Normally there will be library pages which contain unused code
(adjacent to code that is used). After optimizing the library this
does not occur any more, so less pages are needed and hence less
page loads, so some time can be saved.
Function reordering:
http://www.celinux.org/elc08_presentations/DDLink%20FunctionReorder%2008%2004.pdf
This is a technique to rearrange the functions within an executable
so they appear in the order they are needed. This improves the load
time of the application as all initialization code is grouped into a
set of pages, instead of being scattered over a number of pages.
Another approach to improve boot time is to use a suspend related
mechanism. Two approaches are known.
Using the standard hibernate/resume approach. This is what has been
demonstrated by Chan Ju, Park, from Samsung. See sheet 23 and
onwards from this
PPT
and section 2.7 of this
paper.
Issue with this approach is that flash write is much slower than
flash read, so the actual creation of the hibernate image might take
quite a while.
- Implementing snapshot boot. This is done by Hiroki Kaminaga from
Sony and is described at snapshot boot for
ARM and
http://elinux.org/upload/3/37/Snapshot-boot-final.pdf
This is similar to hibernate and resume, but the hibernate file is
retained and used upon every boot. Disadvantage is that no writable
partitions should be mounted at the time of making the snapshot.
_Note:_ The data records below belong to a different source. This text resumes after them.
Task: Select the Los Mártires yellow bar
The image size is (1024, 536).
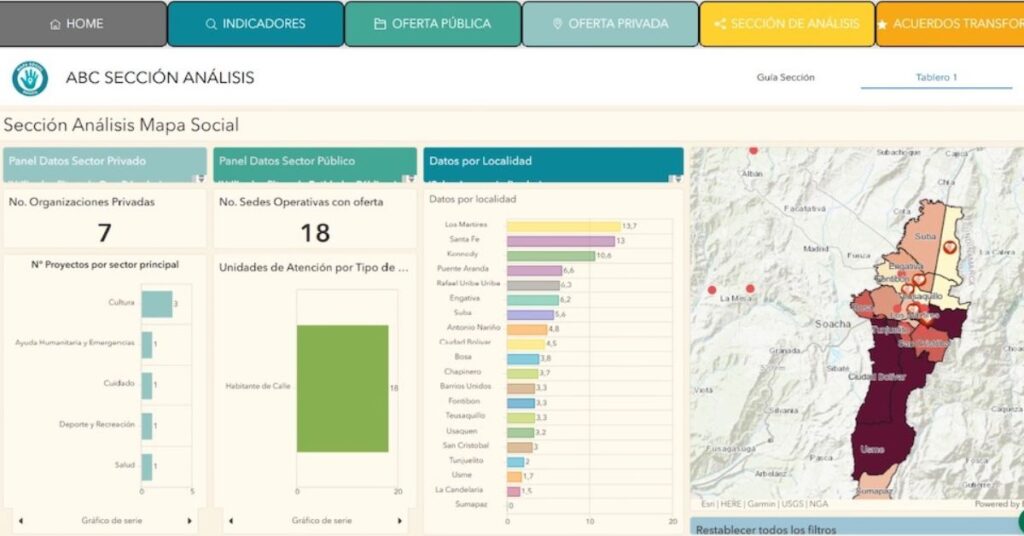Action: click(563, 226)
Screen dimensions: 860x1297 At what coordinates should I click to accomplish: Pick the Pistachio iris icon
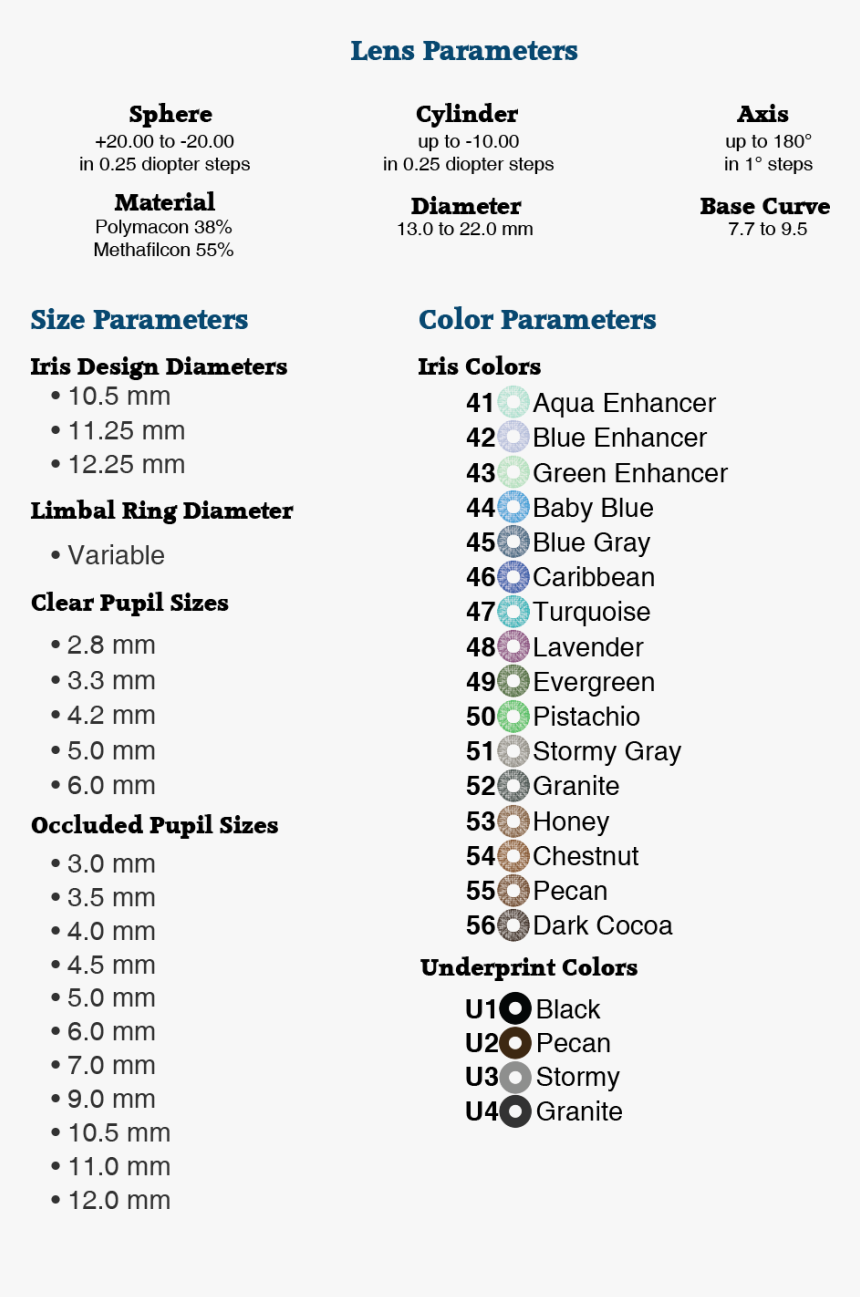click(x=513, y=716)
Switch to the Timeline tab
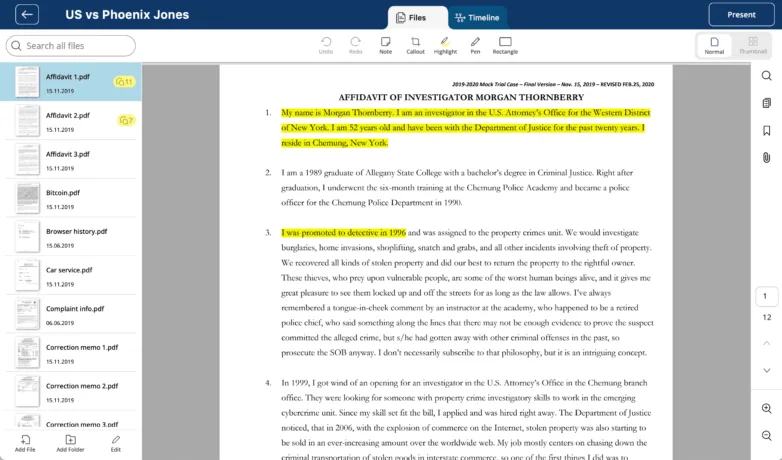This screenshot has height=460, width=782. click(476, 17)
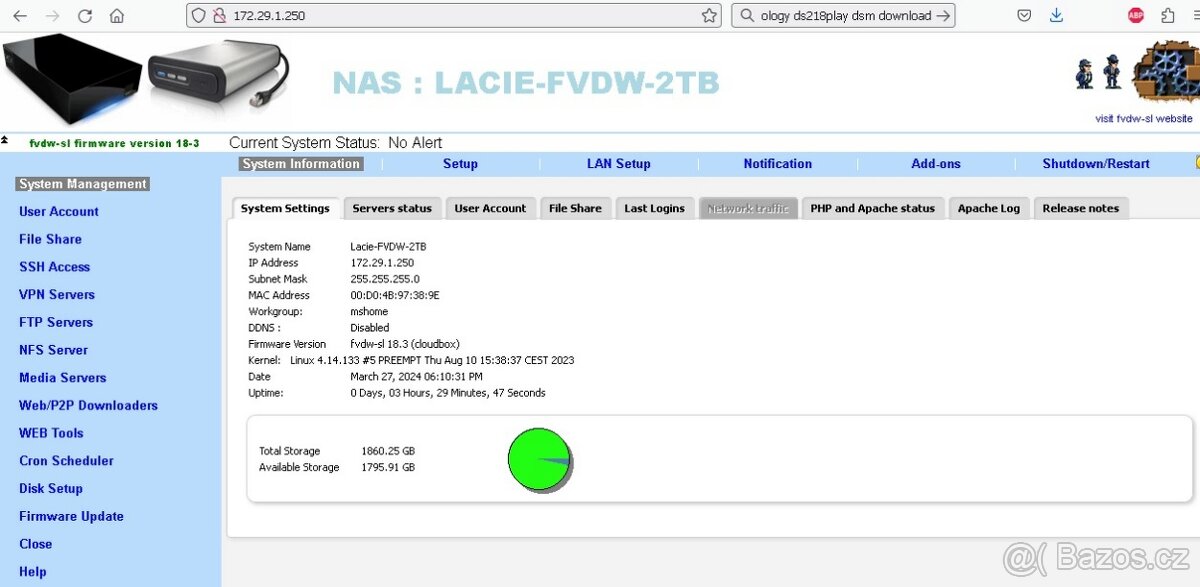Image resolution: width=1200 pixels, height=587 pixels.
Task: Open Disk Setup in System Management sidebar
Action: (x=50, y=488)
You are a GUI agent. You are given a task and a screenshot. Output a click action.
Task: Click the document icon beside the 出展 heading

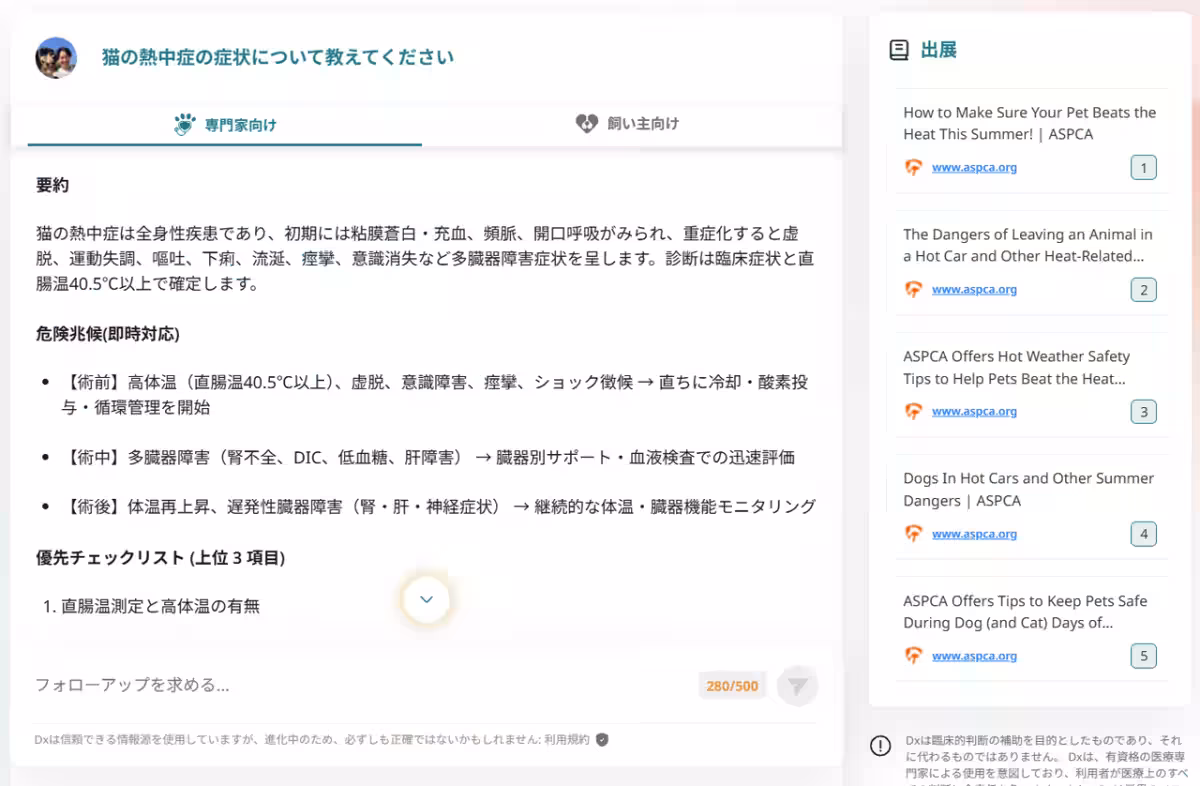(x=897, y=48)
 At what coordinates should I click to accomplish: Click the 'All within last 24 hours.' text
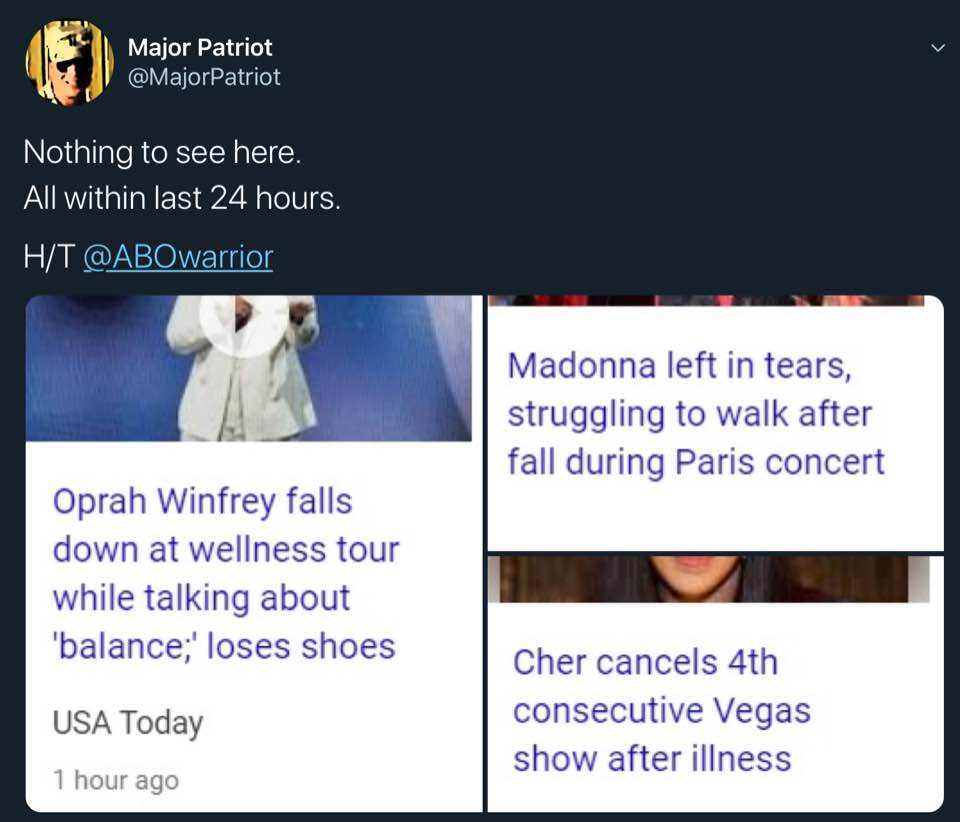click(182, 198)
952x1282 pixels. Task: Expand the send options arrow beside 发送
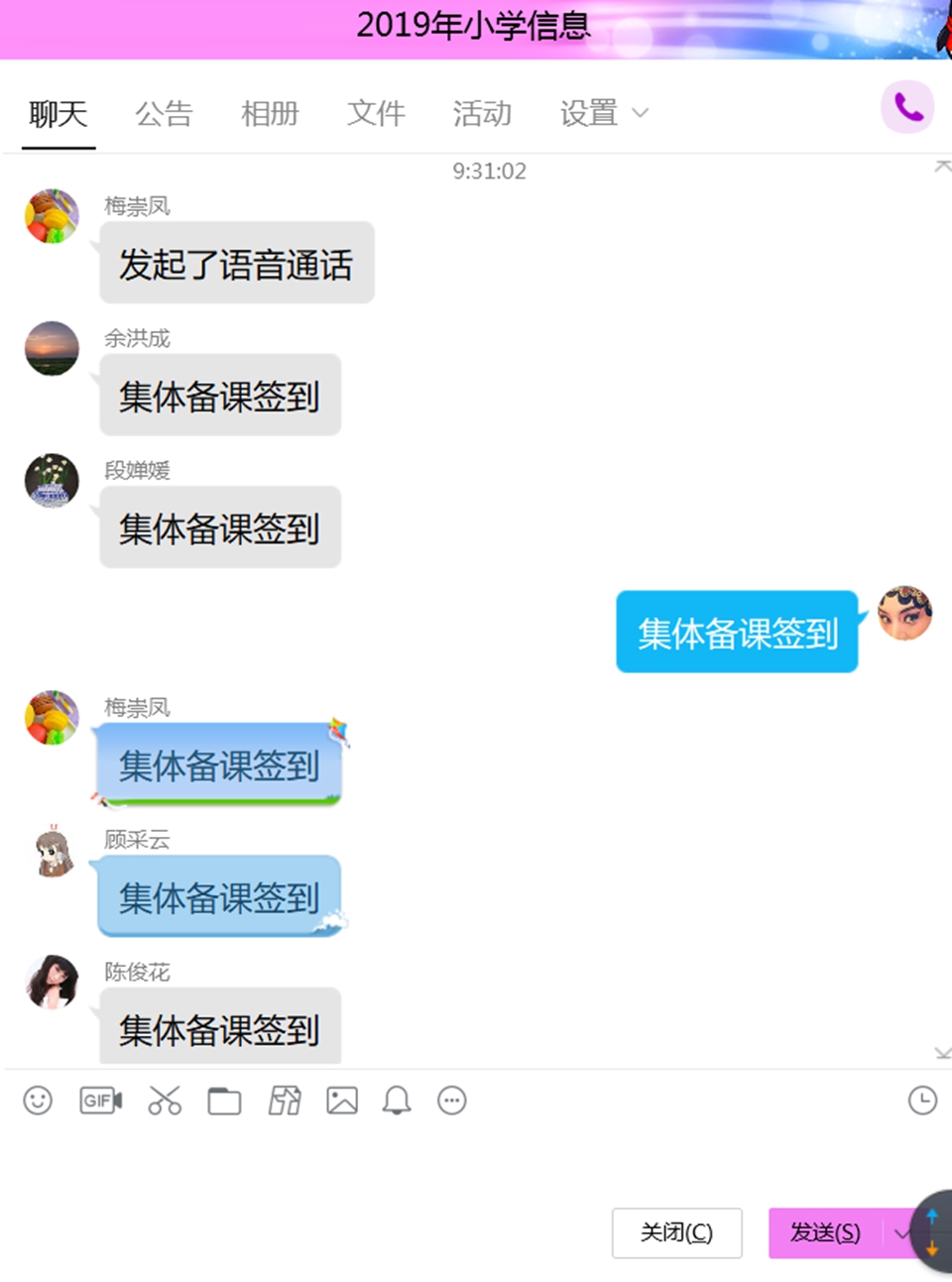click(x=900, y=1233)
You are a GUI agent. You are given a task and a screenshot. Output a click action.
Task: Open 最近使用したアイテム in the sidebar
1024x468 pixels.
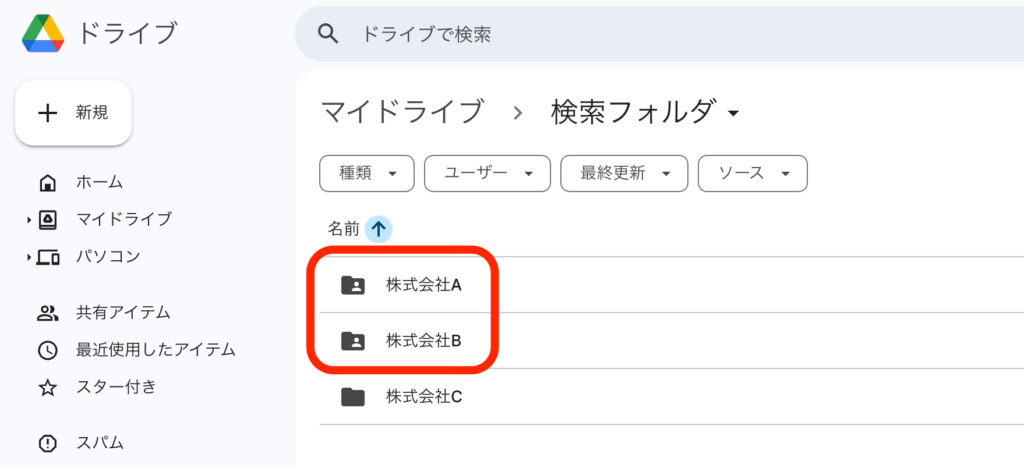tap(155, 350)
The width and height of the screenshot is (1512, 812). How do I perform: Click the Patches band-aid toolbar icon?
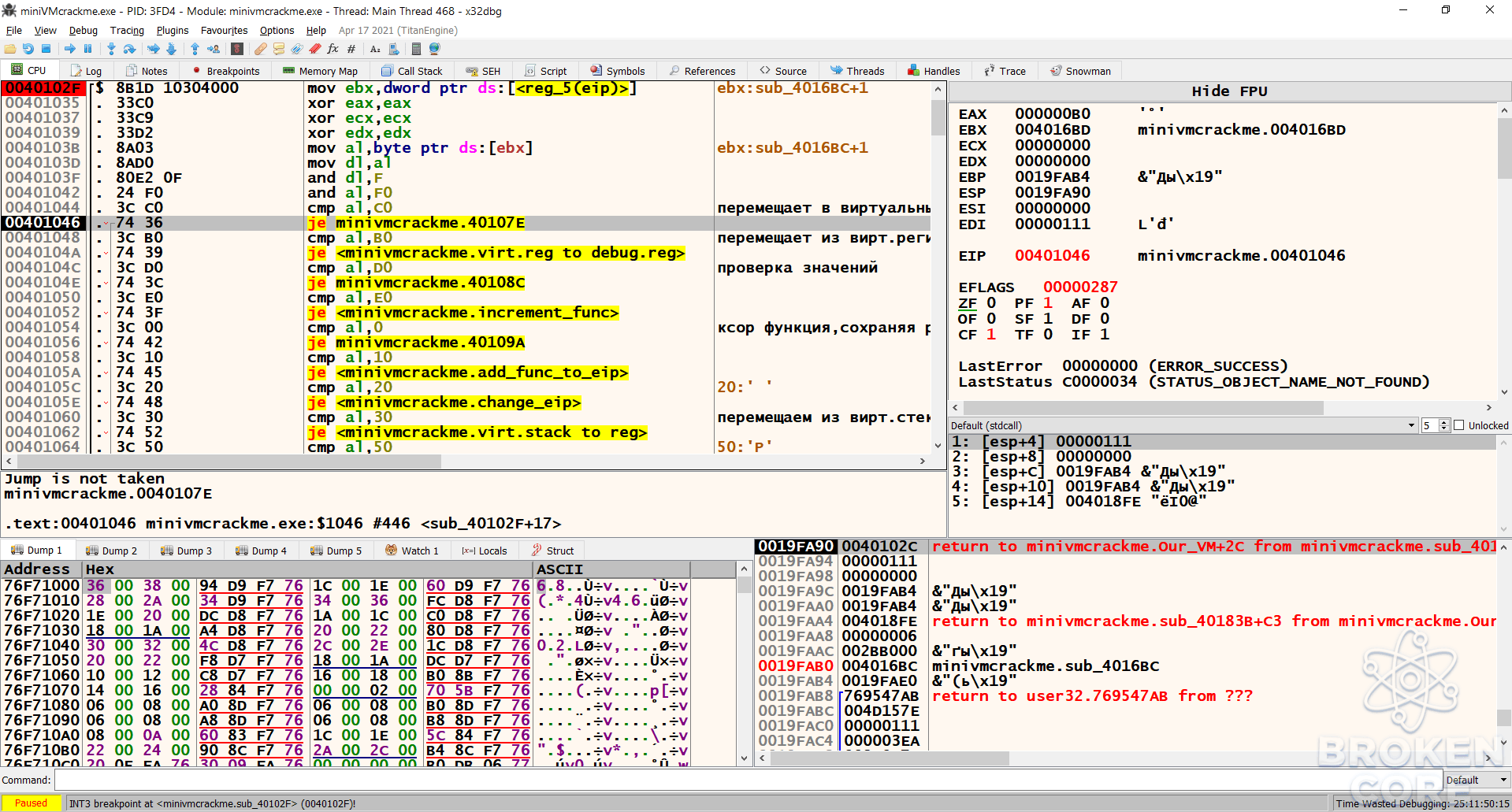[x=260, y=49]
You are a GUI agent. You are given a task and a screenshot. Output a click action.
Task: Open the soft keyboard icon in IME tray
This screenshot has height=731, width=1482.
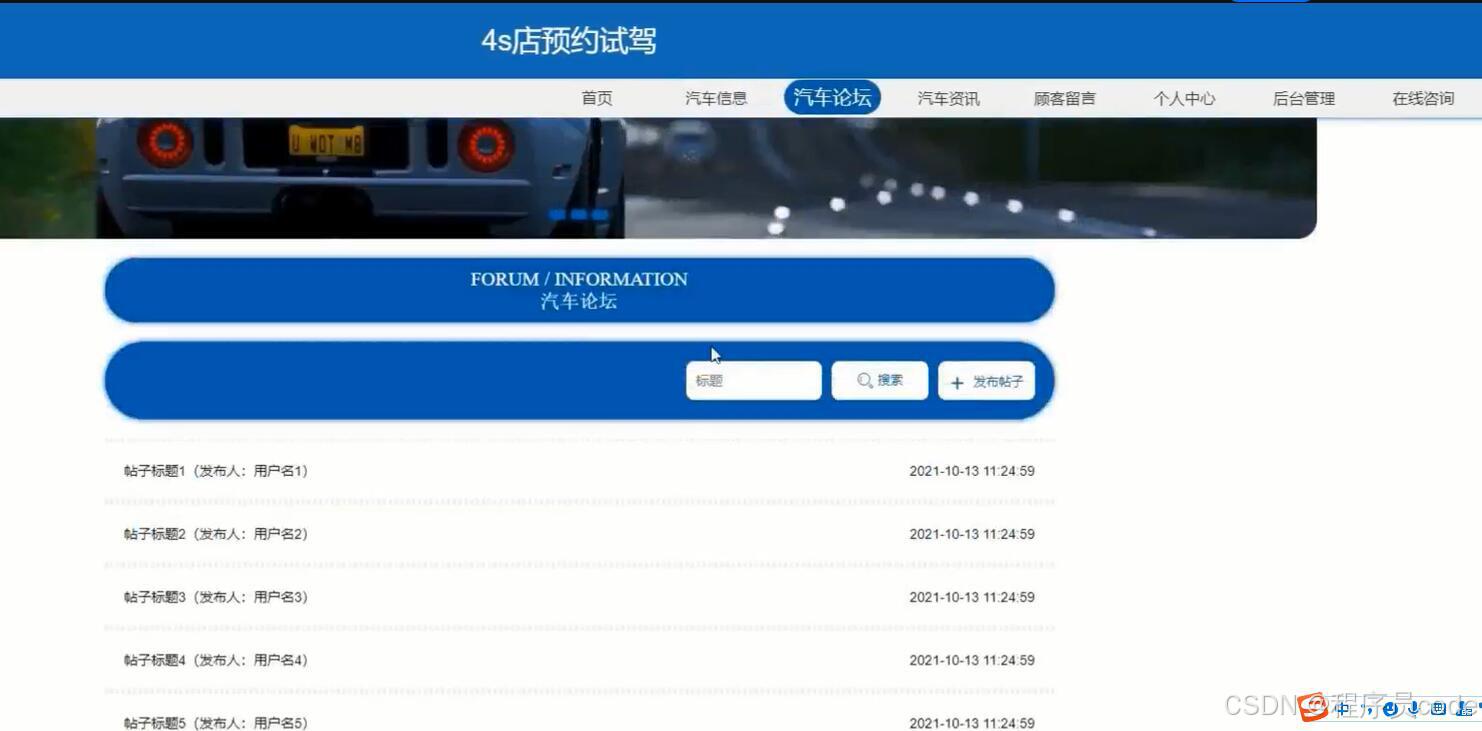tap(1438, 708)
Otherwise inconsistencies will occur if a partition is modified,
while applications in the hibernate file might have information in
the snapshot related to the unmodified partition.
Miscellaneous topics
About Compression discusses
the effects of compression on boot time. This can affect both the kernel
boot time as well as user-space startup.
Uninvestigated speedups
This section is a holding pen for ideas for improvement that are not
implemented yet but that could result in a boot time gain. Please leave
a note here if you are working on one of these items to avoid duplicate
work.
- Prepopulated buffer cache - As initramfs performs an additional
copy of the data the idea is to have a prepopulated buffer cache. A
simplistic scenario would allow dumping the buffer cache when the
booting is completed and the user applications have initialised.
This data then could be used in a subsequent boot to initialize the
buffer cache (of course without copying). A possible approach would
be to have those data to reside into the kernel image and use them
directly. Alternately they could be loaded separately.
Unfortunately my knowledge of the internals in this section is not
yet good enough to do a trial implementation.
Caveats:
- is it possible to have the buffer cache split into two different
parts, one which is statically allocated, one which is
dynamically allocated?
- the pages in the prepopulated buffer cache probably cannot be
discarded, so they should be pinned
- apart from the buffer cache data itself also some other
variables might need restoring
- a similar approach could also be used for the cached file data.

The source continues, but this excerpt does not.